Let's start by loading in torchvision's mnist dataset,
then we will examine it


In [2]:
# Load in the training mnist dataset and use the first 4000
train_ds = MNIST(root="./data/", train=True, download=True, size=4000, dtype=np.float32, channels="channels_first")

# Split out the images and labels
images, labels = train_ds.data, train_ds.targets

In [3]:
print("Number of samples: ", len(images))
print("Image shape:", images[0].shape)

Number of samples:  4000
Image shape: (1, 28, 28)


## Test reference against control

Let's check for drift between the first 2000 images and the second 2000 images from this sample.


In [4]:
data_reference = images[0:2000]
data_control = images[2000:]

In order to reduce the dimensionality of the data, we can set a simple Autoencoder to the `preprocess_fn`. While this is optional for the MNIST data set, it is highly recommended for datasets that have higher dimensionality.

For the purposes of the tutorial, we will use 3 forms of drift detectors: Maximum Mean Discrepancy (MMD), Cramér-von Mises (CVM), and Kolmogorov-Smirnov (KS).


In [5]:
# define encoder
encoder_net = AriaAutoencoder(1).encoder.to(device)

# define preprocessing function
preprocess_fn = partial(preprocess_drift, model=encoder_net, batch_size=64, device=device)

# initialise drift detectors
detectors = [detector(data_reference, preprocess_fn=preprocess_fn) for detector in [DriftMMD, DriftCVM, DriftKS]]

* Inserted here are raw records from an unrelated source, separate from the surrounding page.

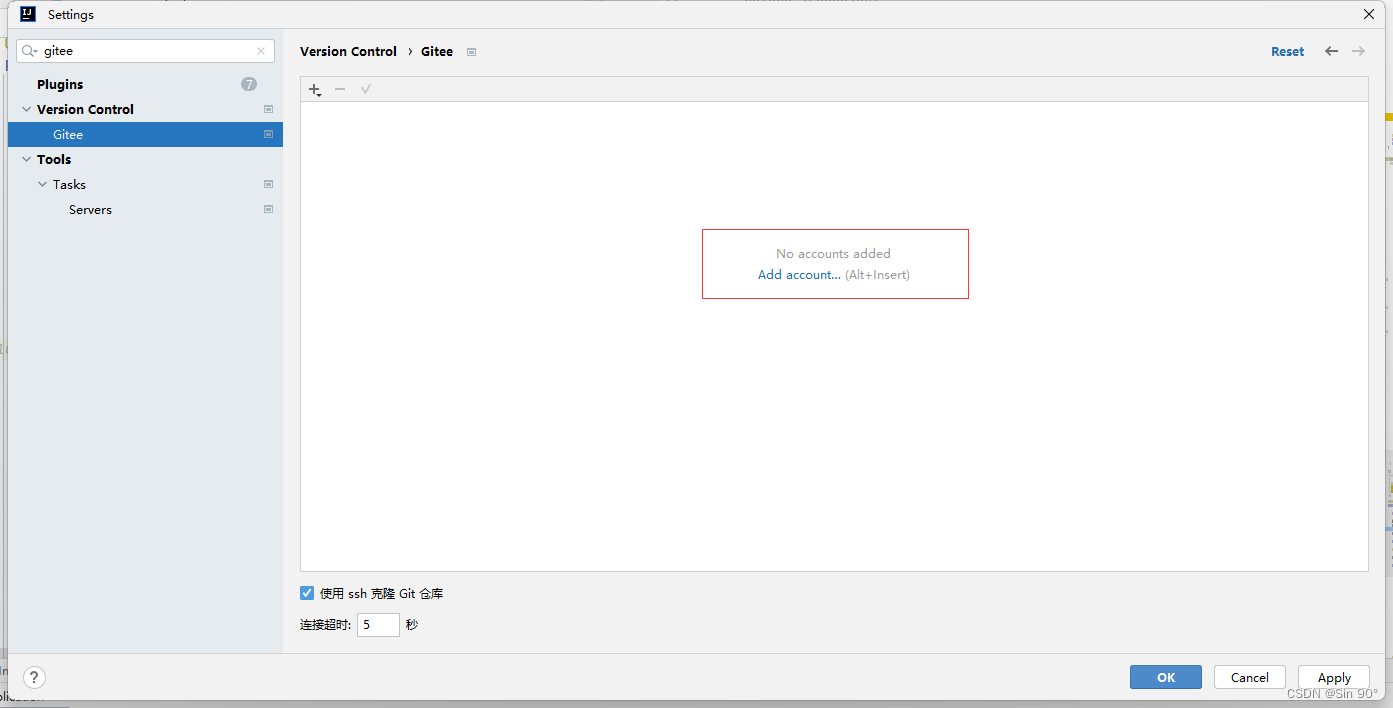Open the Version Control breadcrumb

pos(348,51)
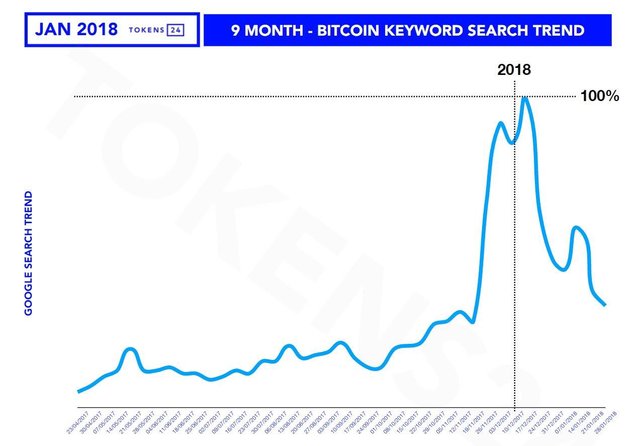Click the JAN 2018 header label
640x446 pixels.
(x=76, y=29)
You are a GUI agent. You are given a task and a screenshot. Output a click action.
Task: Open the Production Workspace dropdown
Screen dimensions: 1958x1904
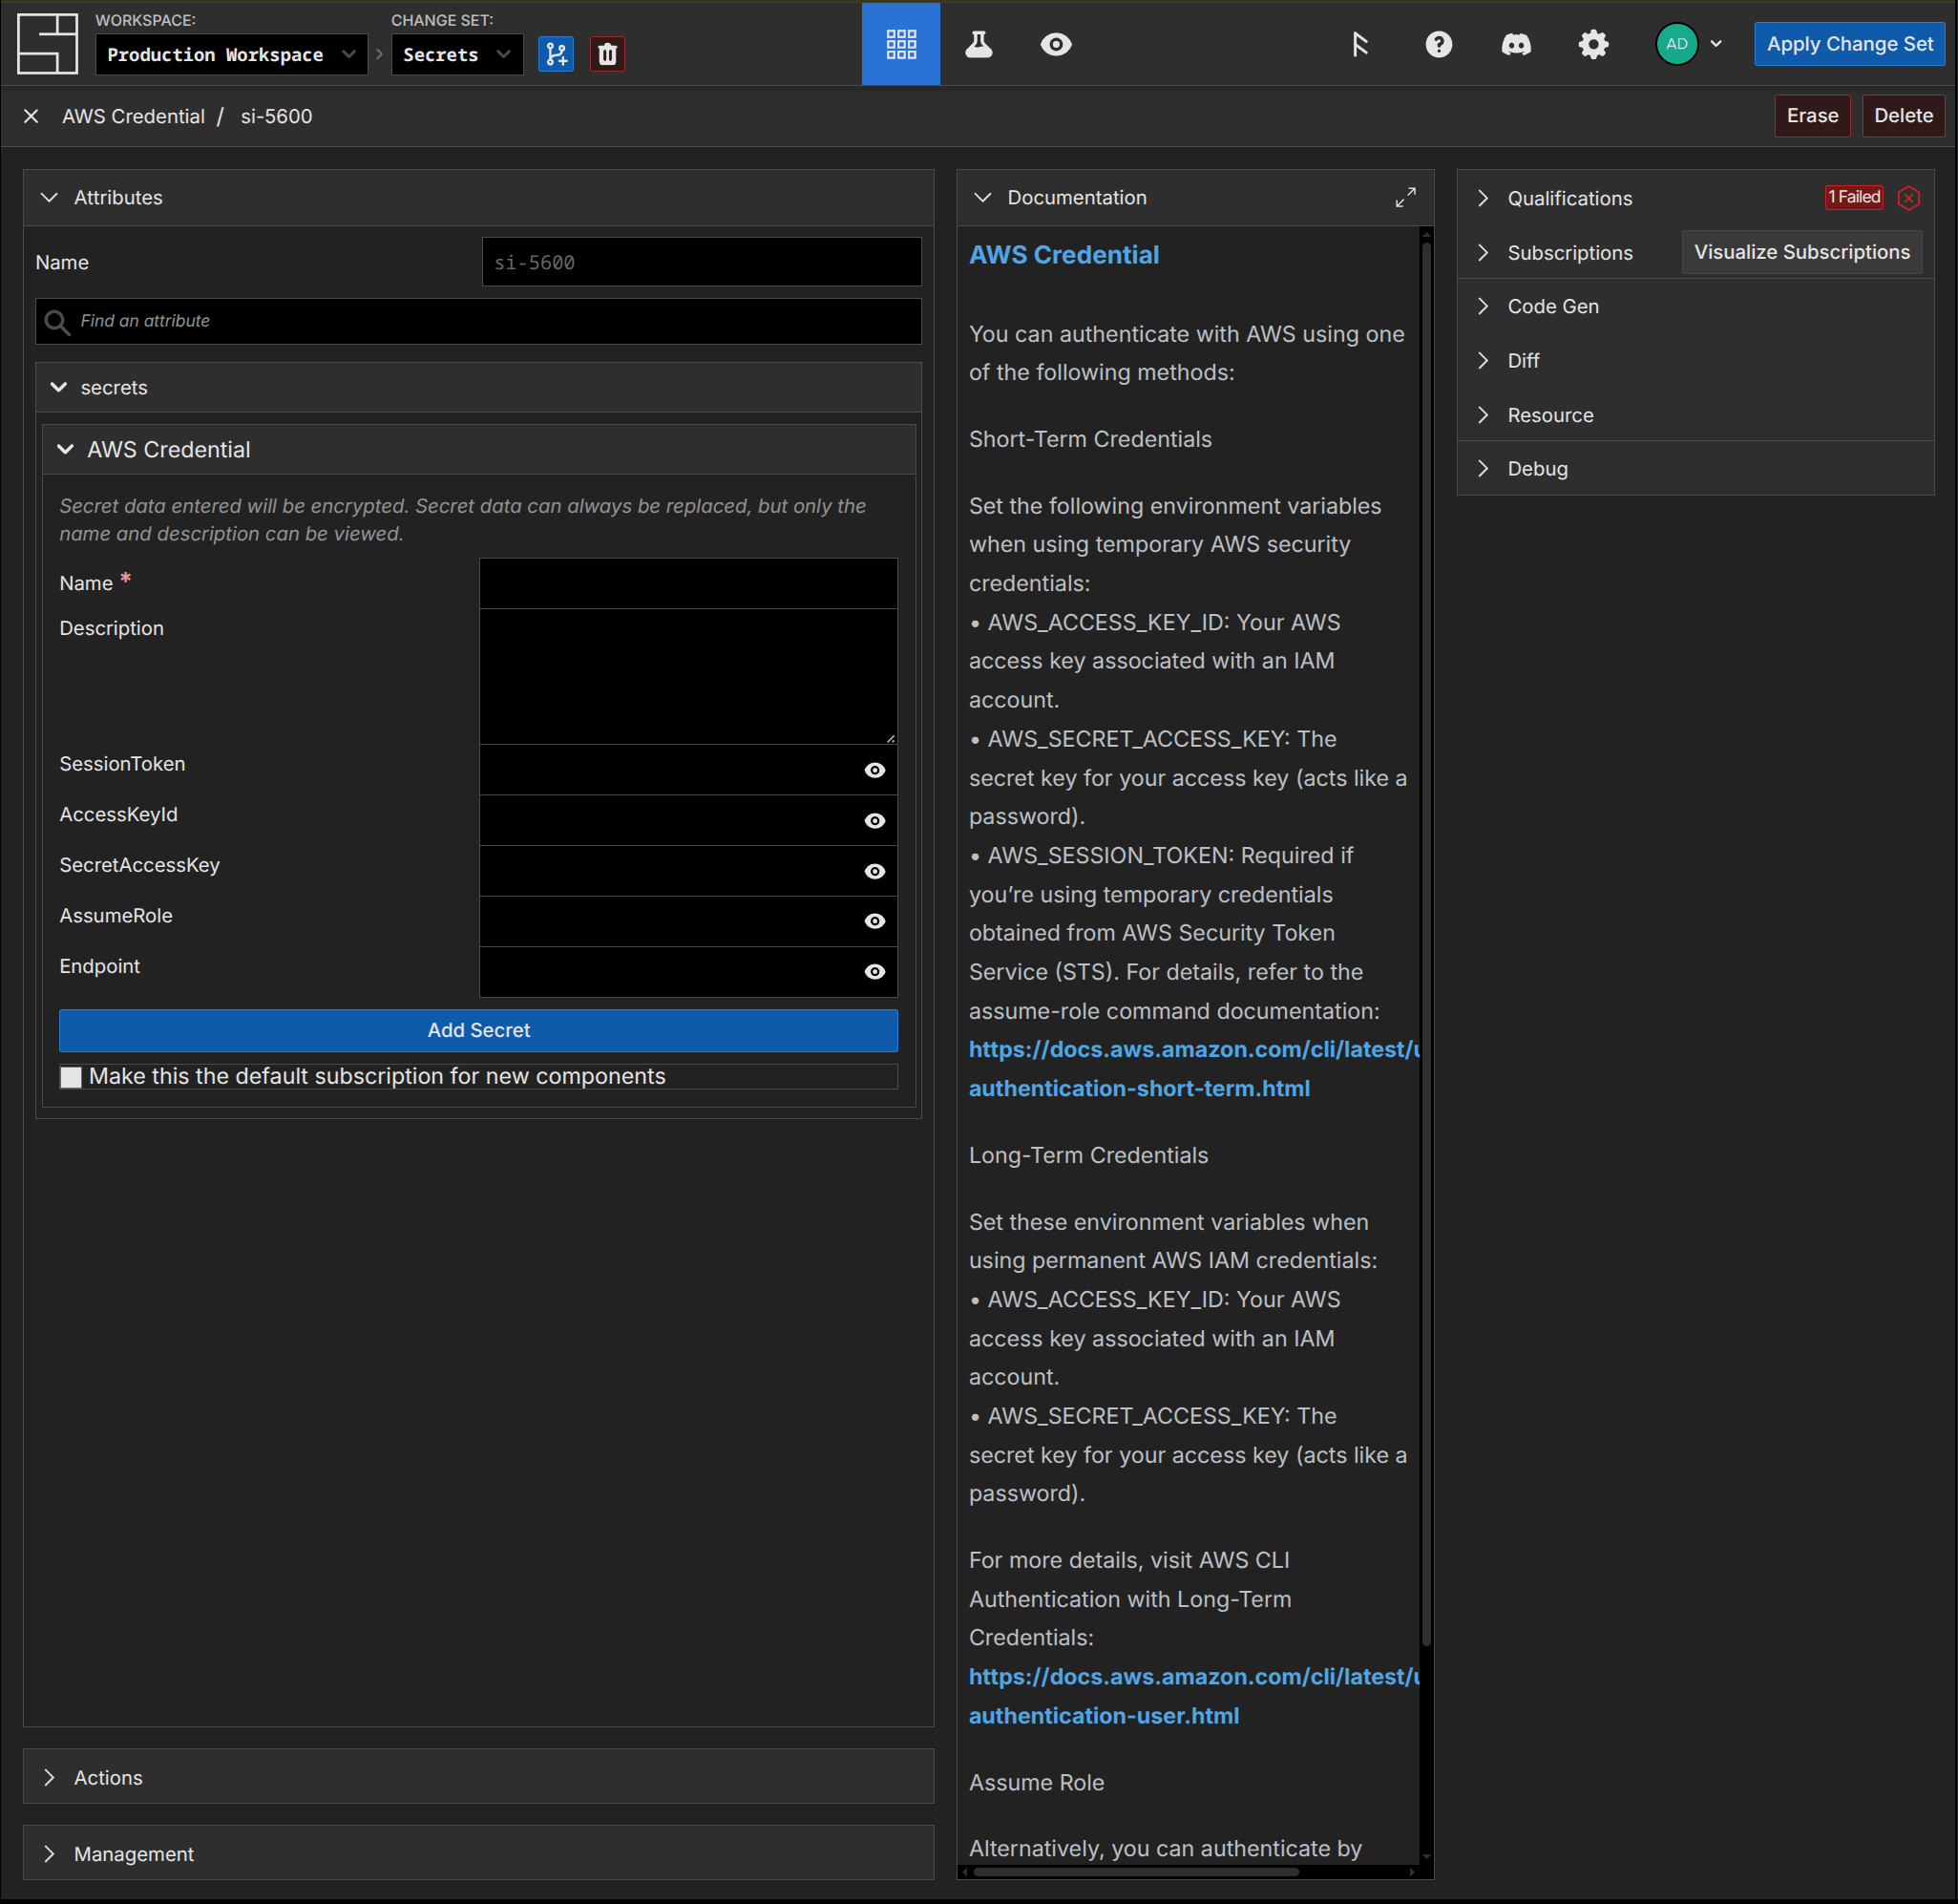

We estimate that the test for drift is false for all detectors as both the reference and test data set is from the same MNIST training dataset.


In [6]:
[(type(detector).__name__, detector.predict(data_control).is_drift) for detector in detectors]

[('DriftMMD', False), ('DriftCVM', False), ('DriftKS', False)]

## Loading in corrupted data

Now let's load in a corrupted MNIST dataset.


In [7]:
corruption = MNIST(
    root="./data",
    train=True,
    download=False,
    size=2000,
    dtype=np.float32,
    channels="channels_first",
    corruption="translate",
)
corrupted_images = corruption.data

Files already downloaded and verified


In [8]:
print("Number of corrupted samples: ", len(corrupted_images))
print("Corrupted image shape:", corrupted_images[0].shape)

Number of corrupted samples:  2000
Corrupted image shape: (1, 28, 28)


## Check for drift against corrupted data

Test for drift between the corrupted dataset and the original reference set using all 3 detectors.


In [9]:
[(type(detector).__name__, detector.predict(corrupted_images).is_drift) for detector in detectors]

[('DriftMMD', True), ('DriftCVM', True), ('DriftKS', True)]

We conclude that the translated MNIST images are significantly different from the original images according to all 3 measures of drift.